Texto:
:::::

Um pai que chora não se afoga nas próprias lágrimas.

Imagem de capa: mrmohock, Shutterstock

Nasci no Pará, sou filho de gente pobre e com pouco estudo. Neto de cidadãos não civilizados. Corre, nas minhas veias, o sangue do índio, negro, caipira, ribeirinho. É tanto sangue correndo que, às vezes, faltam-me veias de chegada.

Surgi num casamento que fracassou antes de eu me dar conta de que existia casamento. Meu pai se embebedava demais, minha mãe fugira comigo e, quando captei essa história toda, eu já era menino maiorzinho.

Na minha infância, chamei meu padrasto de pai. Era o maior homem do mundo, mas ficou pequeno e coube numa morte.

Ele partiu, deixou uma casa e um filho para a minha mãe criar. Meu irmão tinha apenas três anos. Eu sete. Mamãe, vinte e cinco. Sem o ensino médio, era suprema administradora pessoal (ou empregada doméstica) na casa de uma das vizinhas. Quem mandava no chão e nas louças, preparava os cardápios, uma profissional de alto escalão.

:::::

Linhas de dados:
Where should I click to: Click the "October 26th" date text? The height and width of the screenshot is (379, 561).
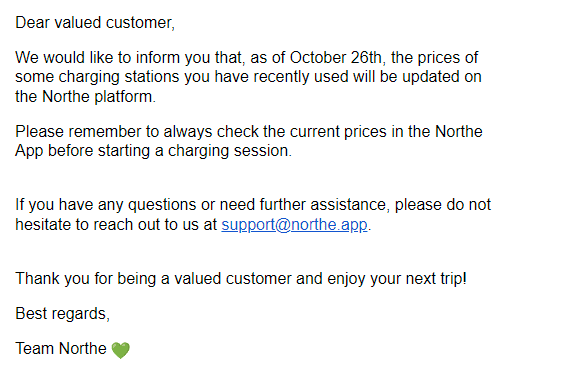[336, 58]
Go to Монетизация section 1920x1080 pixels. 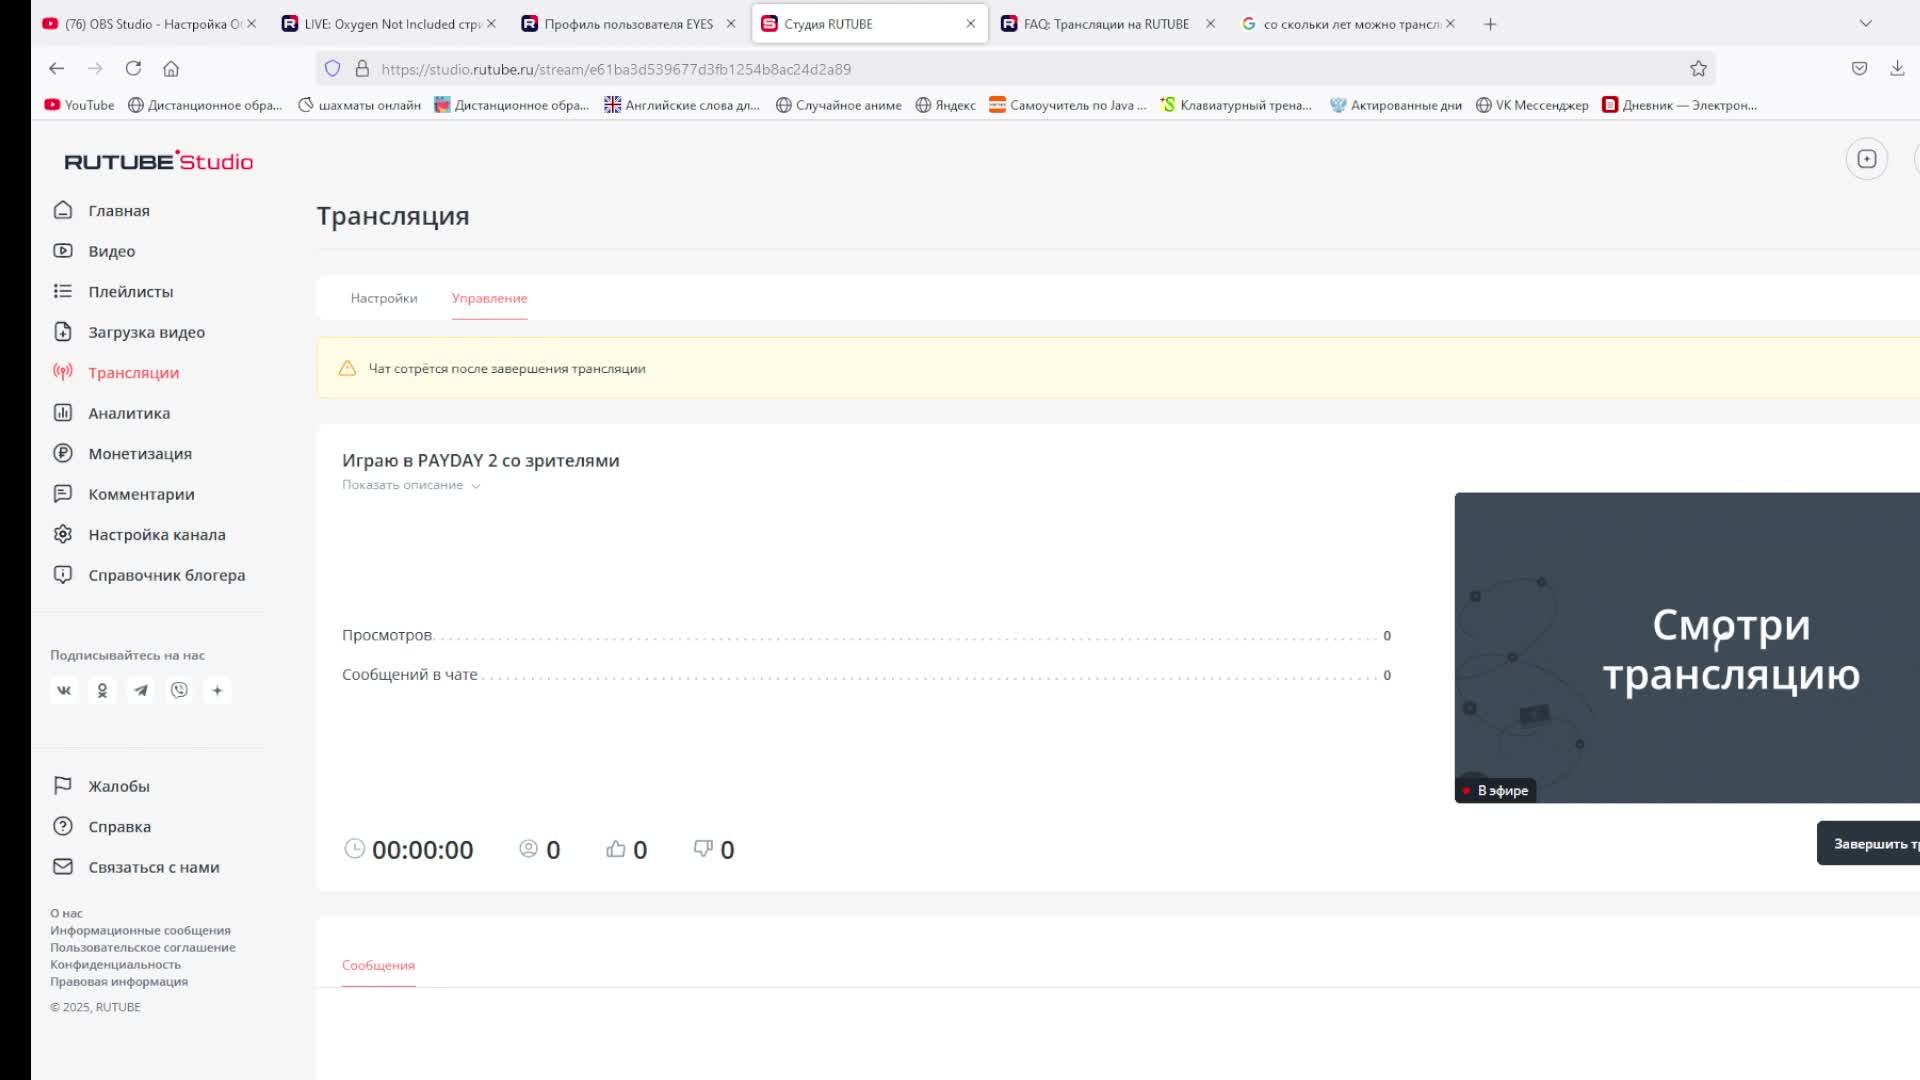pos(140,454)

:::::

Problema proposto:
Com base no relato, responda às perguntas a seguir.
(a) Em que estado nasceu quem narra o relato?
(b) O que o pai fazia demais?
(c) Quantos anos tinha o irmão quando o padrasto partiu?

Resposta escrita:
(a) No Pará.
(b) Ele se embebedava demais.
(c) Apenas três anos.